Algebraic Functors and Left Adjoints
You're correct, the left adjoint isn't the group ring construction. The underlying additive group functor $\text{Ring} \to \text{Group}$ splits as a composite
$$\text{Ring} \to \text{Ab} \to \text{Grp}$$
so its left adjoint splits as a composite going the other way. The left adjoint of $\text{Ab} \to \text{Grp}$ is abelianization, and the left adjoint of $\text{Ring} \to \text{Ab}$ is the tensor algebra functor. Their composite sends a group $G$ to the tensor algebra
$$T(A) = \bigoplus_{n \ge 0} A^{\otimes n}$$
of the abelianization $A = G/[G, G]$.
Similarly the left adjoint to the underlying additive group functor from commutative rings to abelian groups is given by taking the symmetric algebra
$$S(A) = \bigoplus_{n \ge 0} A^{\otimes n} / S_n.$$
The free ring (with unit, noncommutative) on an abelian group $A$ is the tensor algebra $\sqcup A^i$, with multiplication given by concatenation. The left adjoint to the forgetful functor from rings to groups just composes this with abelianization. Left adjoints to algebraic functors are always free constructions: in this case, one simply adds in whatever products are needed. This is indeed not the group ring. One should specify that $F$ sends the multiplication in the syntax of groups to the addition in the syntax of rings, so that a connection to group rings, where the group structure is Incorporated via multiplication, wouldn't make sense.

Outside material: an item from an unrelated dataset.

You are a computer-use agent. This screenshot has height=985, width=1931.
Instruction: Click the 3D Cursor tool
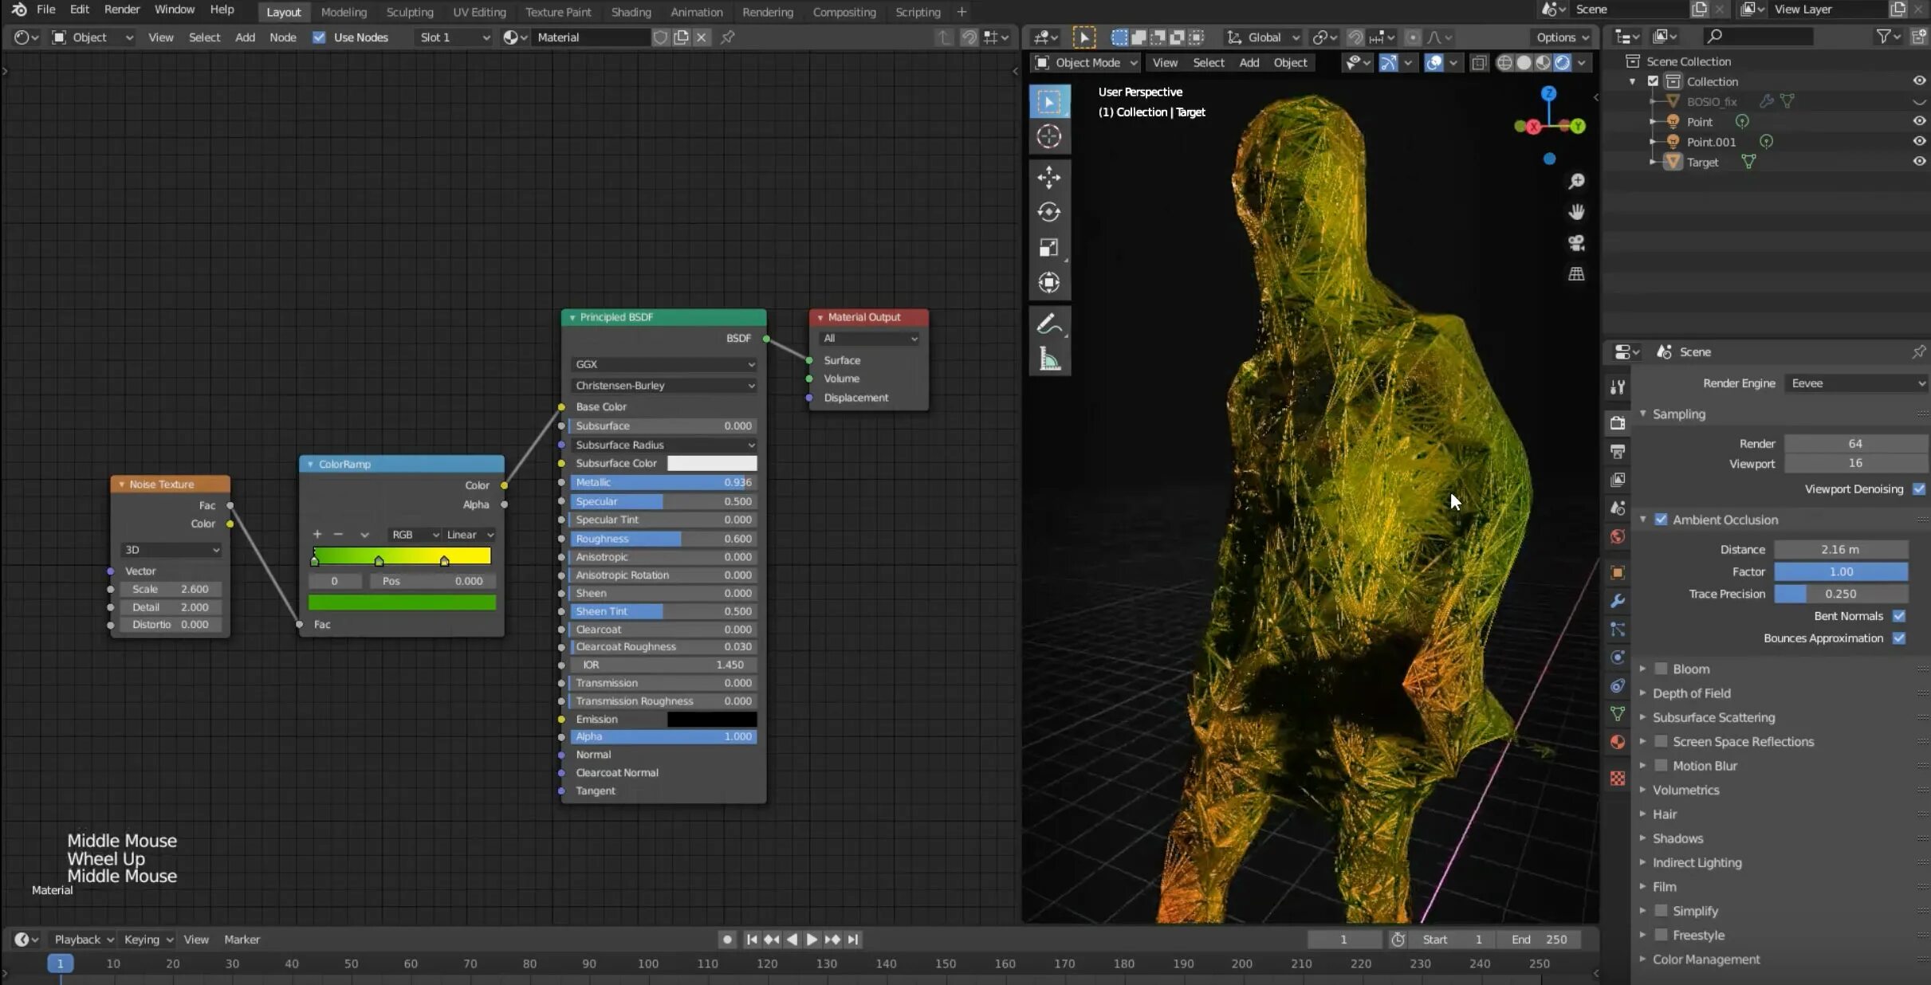(1048, 136)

Regarding the group ring, it cannot be the left adjoint of an algebraic functor, because it doesn't preserve retracts of finitely generated free objects. Indeed, $\mathbb Z[X,X^{-1}]$, the group ring of $\mathbb{Z}$, is not even a subring of any free ring, since free rings have finite groups of units. The group ring is, however, the left adjoint of an accessible functor, one living in the doctrine of locally (finitely) presentable categories, as it does preserve finitely presentable objects.
An excellent reference on algebraic categories is Algebraic Theories, by Adamek, Rosicky, and Vitale.